▶ Given instruction: Print every line of the material below with no changes.

[Entries for pointing to words and elements]
- - - -

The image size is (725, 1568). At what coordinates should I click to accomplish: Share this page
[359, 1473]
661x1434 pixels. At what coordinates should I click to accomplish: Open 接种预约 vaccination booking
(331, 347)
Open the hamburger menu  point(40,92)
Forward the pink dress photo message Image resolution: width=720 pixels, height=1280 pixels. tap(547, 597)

- - - -

▶ Written solution:
The image size is (725, 1568). At what coordinates should I click to accomplish: Share this page
[359, 1473]
661x1434 pixels. At what coordinates should I click to accomplish: Open 接种预约 vaccination booking
(331, 347)
Open the hamburger menu  point(40,92)
Forward the pink dress photo message Image resolution: width=720 pixels, height=1280 pixels. tap(547, 597)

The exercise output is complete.